I’m trying to maximize the performance of a web application that I’m working on with Clojure. I’ve done some reading and used a couple standard methods, but I want to be certain that I’m not overlooking anything important. Here are some details about my configuration and the things I’ve tried thus far:
I am using Clojure with Ring and Compojure for routing. The application is hosted on a cloud server with sufficient resources.
I am using PostgreSQL with JDBC. I’ve indexed my database tables and optimized queries as much as possible.
Implemented caching with Ehcache to store frequently accessed data.
Using core.async for handling some of the background tasks.
I also check this: https://clojureverse.org/t/clojure-web-server-performancemendix But I have not found any solution. Could anyone suggest the best solution for this. and I am still occasionally seeing latency problems in spite of my efforts, especially during periods of high consumption. I’m seeking guidance on best practices unique to Clojure web applications or more sophisticated optimization strategies. These are some particular queries:
What are some successful approaches to profiling and identifying bottlenecks in a Clojure application?
Are there any suggested libraries or tools for monitoring and performance analysis?
How can I better use concurrency to increase throughput?
Are there any typical problems or anti-patterns to avoid when developing Clojure online applications?
Any information or resources you could provide would be greatly appreciated. I’m especially interested in learning about real-world experiences and solutions that have worked for you.
With all due diligence, that should be enough to create a set where the issue is more or less easily reproducible. Assuming the issue isn’t caused by a sporadic lack of CPU or other resources caused by e.g. some background job, and instead lies within the Clojure app, you should be able to find what it is with the info on this website: https://clojure-goes-fast.com/.
I agree with p-himik comment that it is crucial to identify in production which area of your code is slower and in possibly which inputs make it slower.
I’ve highlighted “in production” because the long tail could be different in your offline test bench.
To better analyse this sort of issues I’ve developed a library called µ/log which can be used to do structured logging. In particular there is a macro called µ/trace which provides tracing of key parts in your code.
The key difference between µ/log and other tracking libraries is that µ/log is designed to capture the contextual data, for example your request parameters etc. This is fundamentally important to understand which inputs produce slower responses.
Once you instrument your code with µ/trace it should be much easier to identify and reproduce the code paths which are slower than your expected SLA.
Then, once you have a general idea of which key action in your system is slowing down, the clj-async-profiler should provide enough details to highlight exactly where the extra time goes.

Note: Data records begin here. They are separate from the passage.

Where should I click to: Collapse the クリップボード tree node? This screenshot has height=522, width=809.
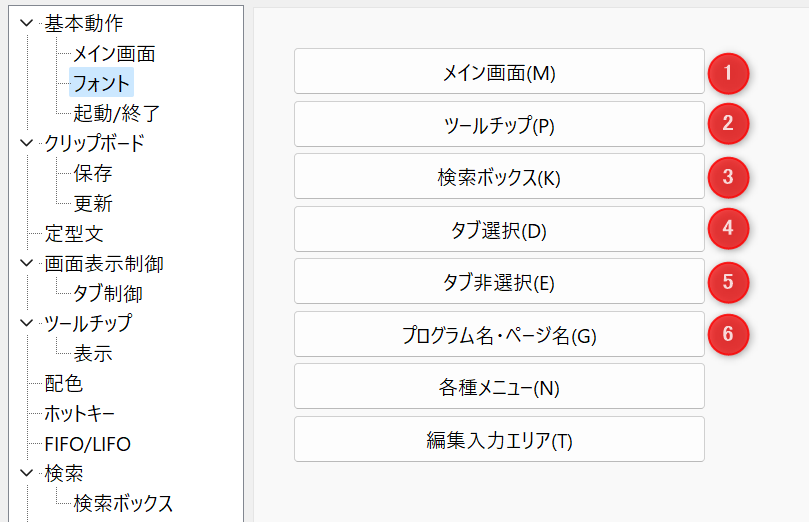tap(26, 143)
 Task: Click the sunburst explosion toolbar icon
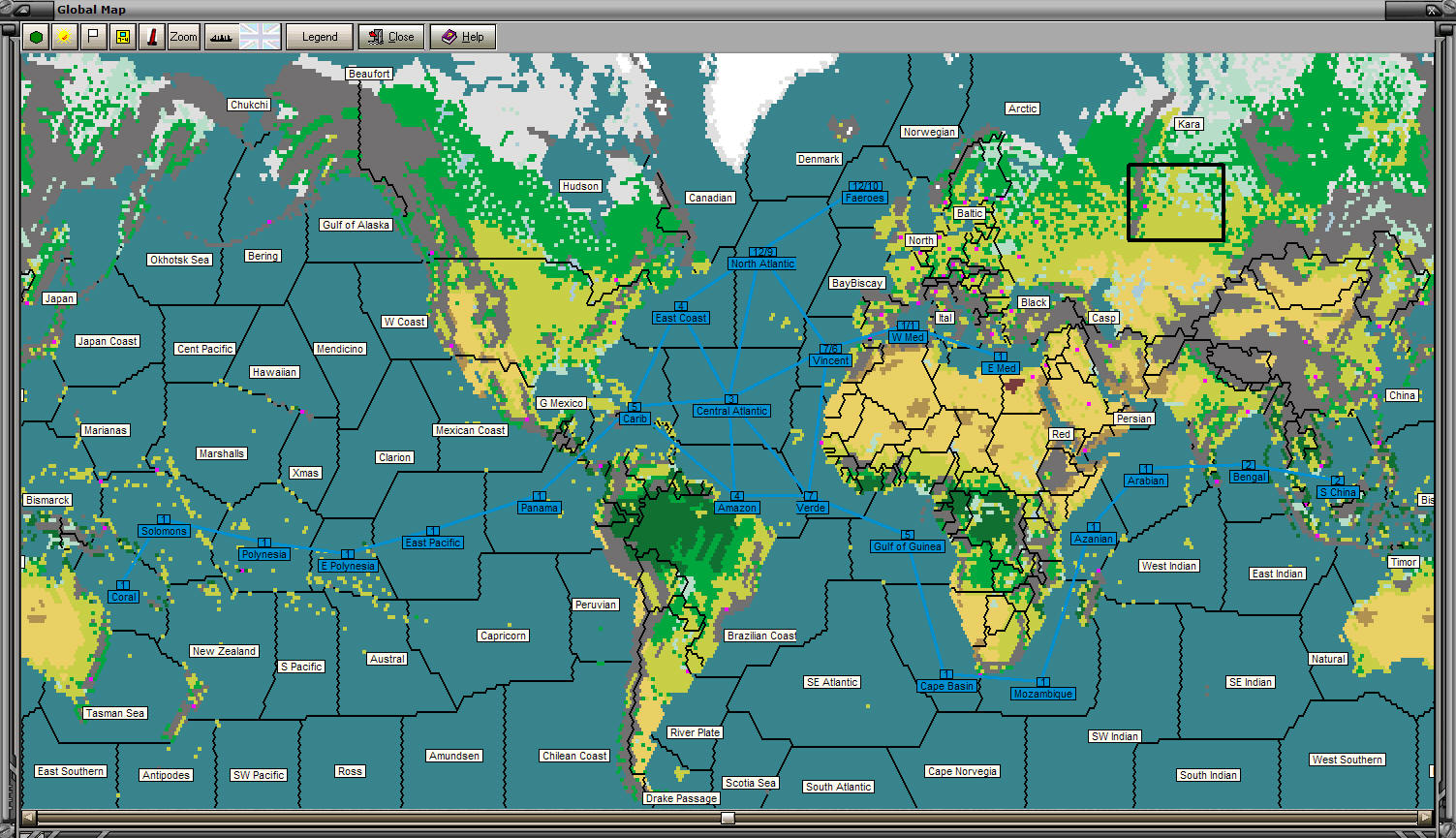(64, 36)
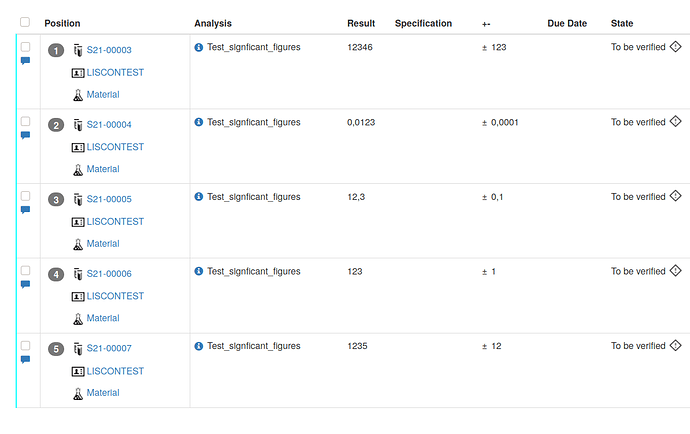Click the position number 2 badge
This screenshot has width=690, height=434.
(56, 125)

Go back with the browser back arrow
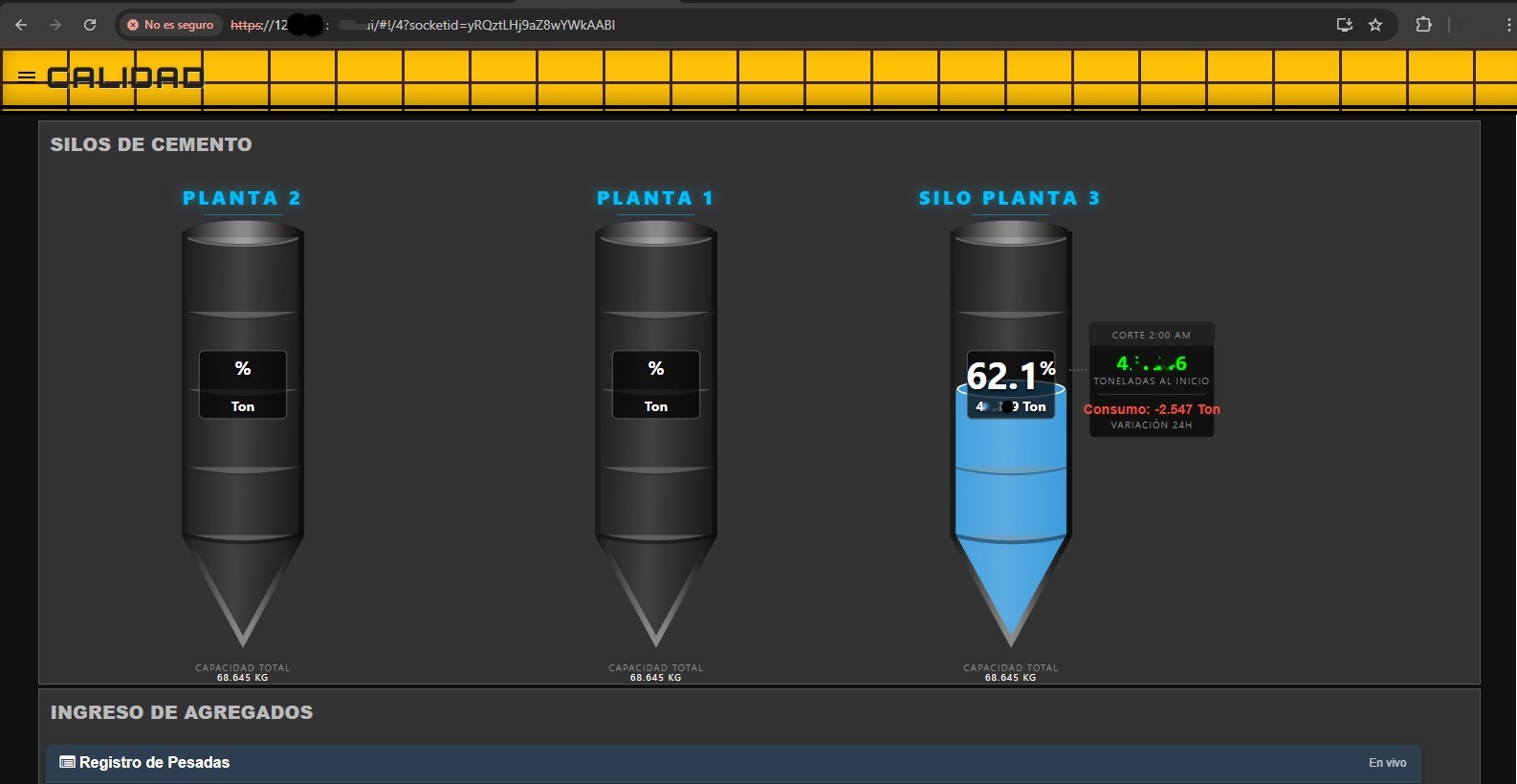[21, 25]
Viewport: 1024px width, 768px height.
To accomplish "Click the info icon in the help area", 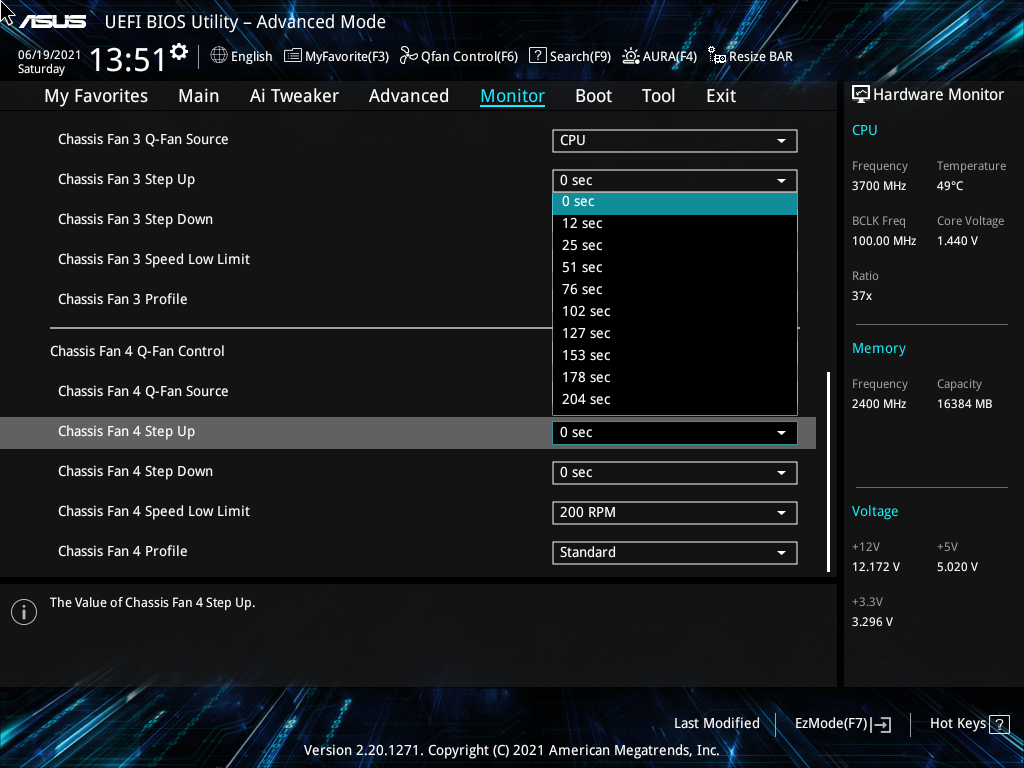I will (x=23, y=611).
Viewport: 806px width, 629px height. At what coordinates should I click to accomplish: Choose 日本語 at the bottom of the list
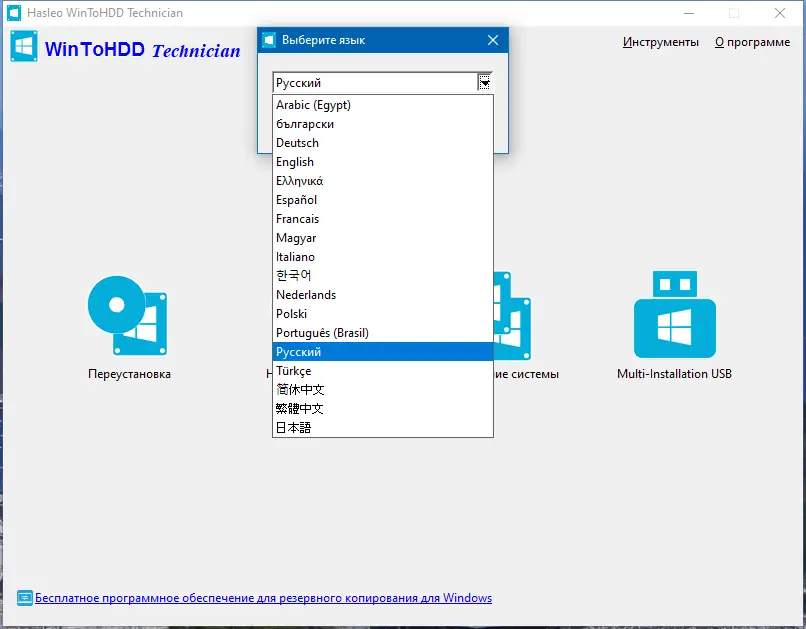[290, 427]
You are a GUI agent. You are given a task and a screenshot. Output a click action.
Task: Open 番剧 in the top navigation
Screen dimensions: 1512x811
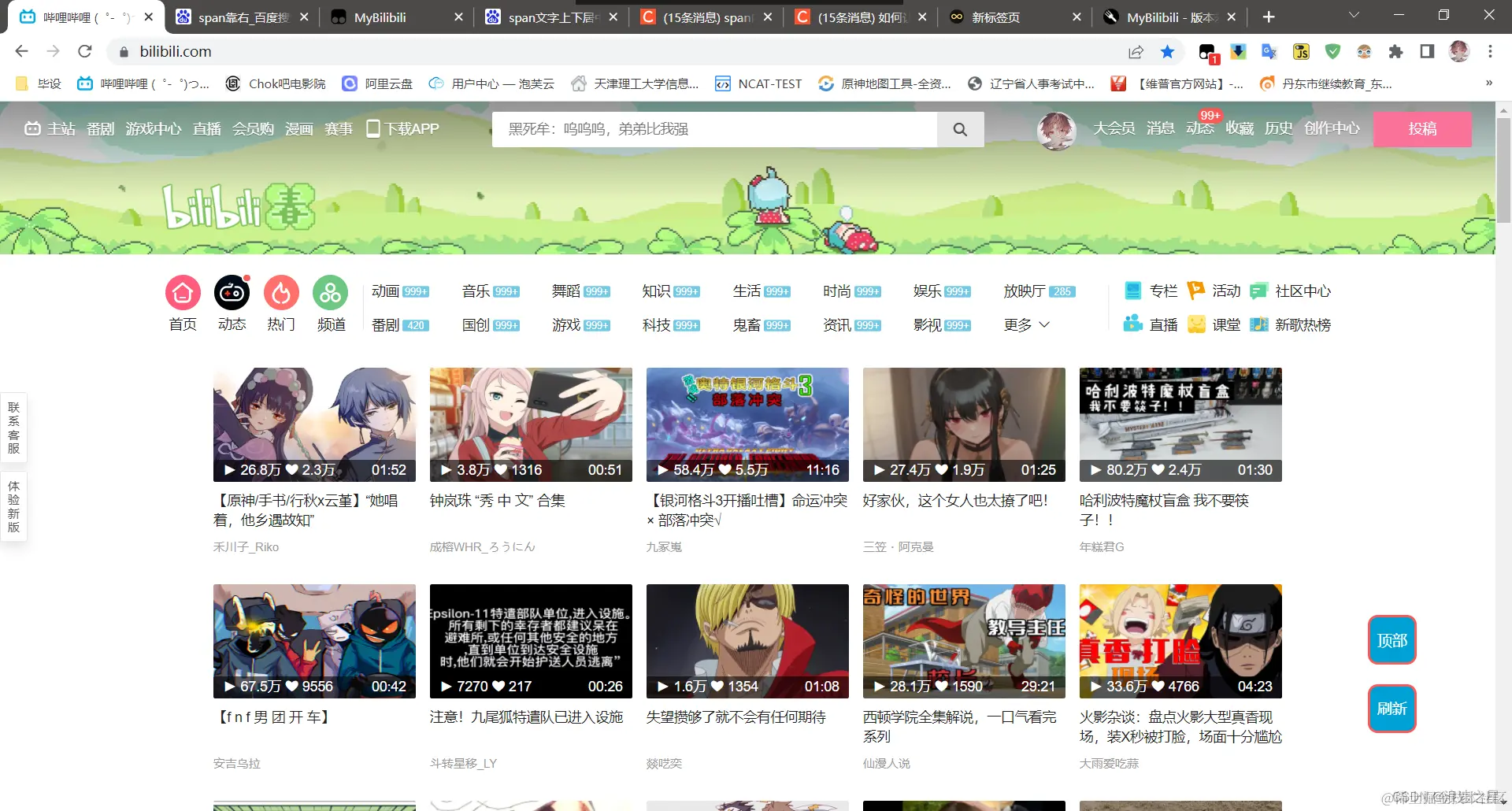[x=100, y=128]
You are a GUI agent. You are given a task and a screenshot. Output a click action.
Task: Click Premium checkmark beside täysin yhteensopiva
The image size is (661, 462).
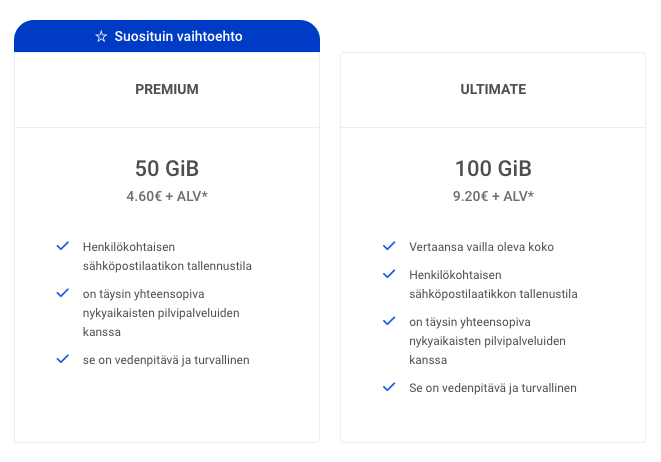click(62, 293)
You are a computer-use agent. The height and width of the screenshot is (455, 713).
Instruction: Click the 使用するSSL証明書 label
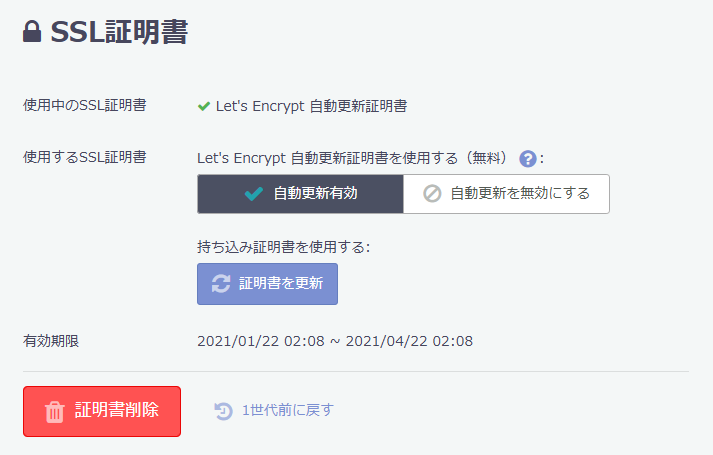85,157
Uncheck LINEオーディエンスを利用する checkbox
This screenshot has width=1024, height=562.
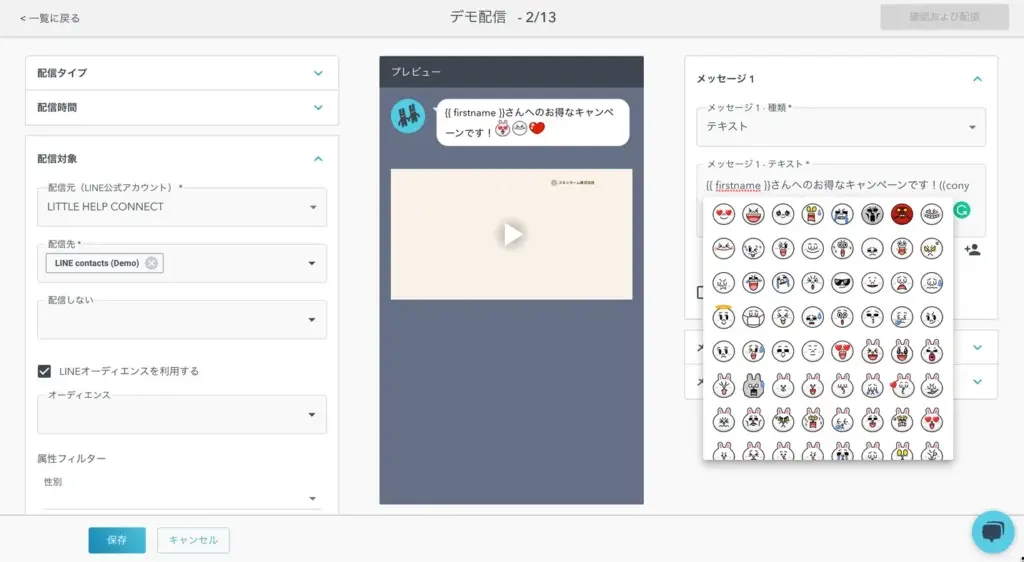pos(44,371)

A few years ago I wrote a few scripts to compare the performance of webservers in a specific scenario (see this benchmarks), the work was done to analyse the long tail in a production web service.
Although most the scripts could be out of date now, I would recommend two tools to perform offline benchmarks
wrk2 by far the best tool to benchmark the long tail (up to 6 nines like 99.9999% percentiles)
gatling.io has really useful charts to understand how many RPS (request per second) your web server can withstand before you need to scale out.
These tools are more useful to ensure that overtime there is no regression, for example you could add a load test directly into your CI/CD pipeline.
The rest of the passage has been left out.